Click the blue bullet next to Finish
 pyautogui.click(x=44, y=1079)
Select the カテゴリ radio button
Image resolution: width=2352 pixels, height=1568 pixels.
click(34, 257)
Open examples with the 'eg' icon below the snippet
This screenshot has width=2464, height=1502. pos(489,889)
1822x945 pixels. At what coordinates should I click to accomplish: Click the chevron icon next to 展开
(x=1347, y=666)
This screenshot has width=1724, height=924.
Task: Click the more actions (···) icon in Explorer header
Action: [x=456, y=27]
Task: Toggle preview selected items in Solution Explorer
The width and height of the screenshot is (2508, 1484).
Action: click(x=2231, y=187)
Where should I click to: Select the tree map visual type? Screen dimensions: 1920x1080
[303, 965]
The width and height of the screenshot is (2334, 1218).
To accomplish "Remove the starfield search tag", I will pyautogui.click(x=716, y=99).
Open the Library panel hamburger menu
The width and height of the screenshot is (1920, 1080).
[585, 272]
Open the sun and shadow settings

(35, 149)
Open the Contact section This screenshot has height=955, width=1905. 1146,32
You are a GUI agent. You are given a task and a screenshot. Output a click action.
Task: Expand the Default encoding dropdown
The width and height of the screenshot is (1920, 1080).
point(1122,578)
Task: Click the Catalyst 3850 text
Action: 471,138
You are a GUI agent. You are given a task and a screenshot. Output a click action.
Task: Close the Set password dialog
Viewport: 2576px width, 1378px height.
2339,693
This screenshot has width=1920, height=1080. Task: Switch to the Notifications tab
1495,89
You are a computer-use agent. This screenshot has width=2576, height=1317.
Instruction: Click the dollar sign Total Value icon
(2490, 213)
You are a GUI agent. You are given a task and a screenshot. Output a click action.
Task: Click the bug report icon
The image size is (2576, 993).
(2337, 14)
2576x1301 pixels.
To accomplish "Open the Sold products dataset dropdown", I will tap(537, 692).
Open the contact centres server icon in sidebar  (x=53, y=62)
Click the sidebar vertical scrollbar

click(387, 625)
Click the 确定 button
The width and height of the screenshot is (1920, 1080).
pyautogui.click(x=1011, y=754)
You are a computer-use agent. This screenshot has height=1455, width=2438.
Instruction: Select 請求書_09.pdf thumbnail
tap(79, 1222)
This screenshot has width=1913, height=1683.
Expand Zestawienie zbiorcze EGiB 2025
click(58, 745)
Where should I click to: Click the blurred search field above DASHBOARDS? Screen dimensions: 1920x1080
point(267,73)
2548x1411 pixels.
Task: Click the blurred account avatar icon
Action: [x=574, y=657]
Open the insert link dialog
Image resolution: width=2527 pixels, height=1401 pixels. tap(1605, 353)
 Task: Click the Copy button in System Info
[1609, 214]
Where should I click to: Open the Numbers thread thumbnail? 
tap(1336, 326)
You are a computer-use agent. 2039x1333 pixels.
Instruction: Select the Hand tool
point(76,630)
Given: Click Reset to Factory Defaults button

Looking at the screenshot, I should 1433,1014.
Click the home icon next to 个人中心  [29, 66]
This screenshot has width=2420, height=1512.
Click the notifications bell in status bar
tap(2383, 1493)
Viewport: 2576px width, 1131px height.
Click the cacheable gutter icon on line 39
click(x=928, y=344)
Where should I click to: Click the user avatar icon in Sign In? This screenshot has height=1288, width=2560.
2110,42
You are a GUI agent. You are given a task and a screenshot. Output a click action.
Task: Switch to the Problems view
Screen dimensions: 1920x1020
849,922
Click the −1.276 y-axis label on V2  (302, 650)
────
In the records above, how many lines contain the word "will"? Give the number alone.

**WRITTEN RESPONSE:** 2